Pain recedes for beleaguered export industry
Investor focus seems to have shifted back to the agricultural space following the release of two Government announcements which have highlighted the sector as a profitable era for farmers and potential growth opportunity for investors.
The Australian Bureau of Agricultural and Resource Economics and Sciences (ABARES) has given an optimistic outlook for the agricultural sector, saying the 2020–21 season is shaping up to be the second-most-profitable ever for Australian farmers.
To add to it, the NSW Government will release its ban on genetically modified (GM) crops. According to the Australian Financial Review, that all amounts to a $70 billion windfall for farmers. Bumper harvests and favourable weather conditions should help lift prices for grains, cotton and sugar.
These conditions have prompted farmers and growers to lock-in prices for the next two to three years for their crops. The increased rainfall has predictions for farm incomes to increase by 37 per cent. The lifting of the GM ban will reduce farmers expenses’ by 35 per cent while increasing production by 10 per cent. With this in mind, let’s look at two companies that stand to benefit from favourable conditions:
Australian Agricultural Co (ASX:AAC)
AAC is Australia’s premier cattle and beef producer, primarily focusing on sales and marketing of beef into overseas markets. It is also involved in breeding, backgrounding and operating feed-lots. Since 2019, the company has been in a cost-cutting drive, reducing seasonal costs in line with lower herd volumes in FY20 and FY21.

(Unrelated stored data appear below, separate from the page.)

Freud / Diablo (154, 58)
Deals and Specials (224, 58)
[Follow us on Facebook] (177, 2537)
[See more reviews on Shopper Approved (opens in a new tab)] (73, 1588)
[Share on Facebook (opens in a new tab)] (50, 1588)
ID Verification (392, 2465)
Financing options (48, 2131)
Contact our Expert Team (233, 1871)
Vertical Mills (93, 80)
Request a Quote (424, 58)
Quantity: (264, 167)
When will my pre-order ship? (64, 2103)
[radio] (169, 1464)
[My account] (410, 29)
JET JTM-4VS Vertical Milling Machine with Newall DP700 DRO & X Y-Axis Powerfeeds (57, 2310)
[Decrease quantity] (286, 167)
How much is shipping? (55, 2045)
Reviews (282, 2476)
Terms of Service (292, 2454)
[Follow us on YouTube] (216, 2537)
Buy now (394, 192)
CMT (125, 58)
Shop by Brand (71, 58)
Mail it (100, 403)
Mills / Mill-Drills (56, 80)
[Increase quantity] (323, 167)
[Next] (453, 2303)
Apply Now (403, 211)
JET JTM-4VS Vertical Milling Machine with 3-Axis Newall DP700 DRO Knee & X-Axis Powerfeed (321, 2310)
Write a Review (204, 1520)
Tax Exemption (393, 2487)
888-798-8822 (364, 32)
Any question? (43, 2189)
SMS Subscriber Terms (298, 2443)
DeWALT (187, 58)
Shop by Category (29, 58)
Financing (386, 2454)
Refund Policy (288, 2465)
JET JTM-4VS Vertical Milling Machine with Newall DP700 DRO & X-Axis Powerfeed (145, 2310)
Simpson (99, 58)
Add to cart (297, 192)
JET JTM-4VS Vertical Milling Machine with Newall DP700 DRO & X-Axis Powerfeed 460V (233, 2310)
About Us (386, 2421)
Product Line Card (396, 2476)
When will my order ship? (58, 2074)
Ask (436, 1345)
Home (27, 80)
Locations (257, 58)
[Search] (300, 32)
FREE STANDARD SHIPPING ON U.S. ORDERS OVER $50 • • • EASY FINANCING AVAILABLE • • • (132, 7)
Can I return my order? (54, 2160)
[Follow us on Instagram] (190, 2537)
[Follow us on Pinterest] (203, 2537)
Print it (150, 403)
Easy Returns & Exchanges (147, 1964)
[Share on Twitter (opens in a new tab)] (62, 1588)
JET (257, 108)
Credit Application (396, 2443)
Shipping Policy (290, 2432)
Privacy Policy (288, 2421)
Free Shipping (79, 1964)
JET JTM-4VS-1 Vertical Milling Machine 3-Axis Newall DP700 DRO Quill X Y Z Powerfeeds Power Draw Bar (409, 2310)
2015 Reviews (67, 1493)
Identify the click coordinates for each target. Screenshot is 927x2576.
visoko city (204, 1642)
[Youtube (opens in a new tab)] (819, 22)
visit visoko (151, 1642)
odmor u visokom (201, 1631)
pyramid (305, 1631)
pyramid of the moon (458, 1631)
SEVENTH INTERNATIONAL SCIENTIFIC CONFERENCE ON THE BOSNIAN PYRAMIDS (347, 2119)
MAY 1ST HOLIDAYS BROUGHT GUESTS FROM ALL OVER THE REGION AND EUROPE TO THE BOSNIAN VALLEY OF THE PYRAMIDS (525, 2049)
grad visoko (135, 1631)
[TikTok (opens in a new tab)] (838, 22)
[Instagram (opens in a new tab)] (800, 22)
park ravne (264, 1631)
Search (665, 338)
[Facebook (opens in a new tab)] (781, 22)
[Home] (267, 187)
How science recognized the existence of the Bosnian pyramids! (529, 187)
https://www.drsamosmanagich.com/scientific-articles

The cost base has been focused on creating a simpler and more efficient operation. With favourable conditions predicted, incomes are tipped to rise for beef and dairy farms. AAC has a strong balance sheet with total assets of $1.6 billion, and is well-capitalised with substantial remaining access to capital if required.
A report release by Rabobank shows booming meat prices which have hit a three-year high. This trend is set to continue as we move into Christmas and restaurants starts to open following an easing of lockdown laws.
A2 Milk (ASX:A2M)
It’s been a tough year for A2M, but there may be light at the end of the tunnel. Milk prices are starting to rise, which is good news for dairy farmers. Farm gate milk prices are at near-record levels in Australia, according to the latest Rabobank Global Dairy Quarterly report.
These near-record milk prices together with affordable feed prices and favourable weather conditions have set many farmers up for a bumper trading season ahead. The majority of Australian dairy farmers have locked-in near-record milk pricing for the current season. With most of Australia vaccinated, the impact of the Delta variant has been greatly reduced and that bodes well for demand.
Citi has a Buy recommendation with a target price of $7.20 for A2M, against the current price of $6.25. The broker is confident in the milk producer’s prospects. It is encouraged by the improvement in the inventory position, restructured distributor agreements as well as improved systems for tracking and traceability. In regard to China, Citi says signs are emerging that show the brand is more resilient than previously believed.